---------- Provided passage

This is by no way representative but from my experience working with Mozilla products, there always has been an automation script that took care of building the right set locales into an application. We'd feed a config file to it and it would produce the right manifest/INI file/directory structure etc.
That's a good point! |
Alternatively, would you mind reopening #208? |
Reopened #208 |
There seems to be some mixing of language and locale in the discussion. Are we actually talking about "language" optionally being a language-locale tuple, or keeping two things separate? (we do different default things for en-RU and ru-RU, or ru-RU and ru-KZ) |
copying here from #211 the idea that instead of a default-locale, the first one mentioned is the default |
how about linking the alt-languaged ones, e.g.: {
"alt-lang" : {
"tr" : "/locales/tr.manifest",
"de" : "/locales/de.manifest",
"..."

--------------------
---------- Data supplied

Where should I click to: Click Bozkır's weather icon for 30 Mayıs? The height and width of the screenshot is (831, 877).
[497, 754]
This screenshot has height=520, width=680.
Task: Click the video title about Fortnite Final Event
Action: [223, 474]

--------------------

## Exercise directions
Output the part of the manifest localization discussion starting with "This is by no" and going on through "file/directory structure etc.", copied word for word.

## Written solution
This is by no way representative but from my experience working with Mozilla products, there always has been an automation script that took care of building the right set locales into an application. We'd feed a config file to it and it would produce the right manifest/INI file/directory structure etc.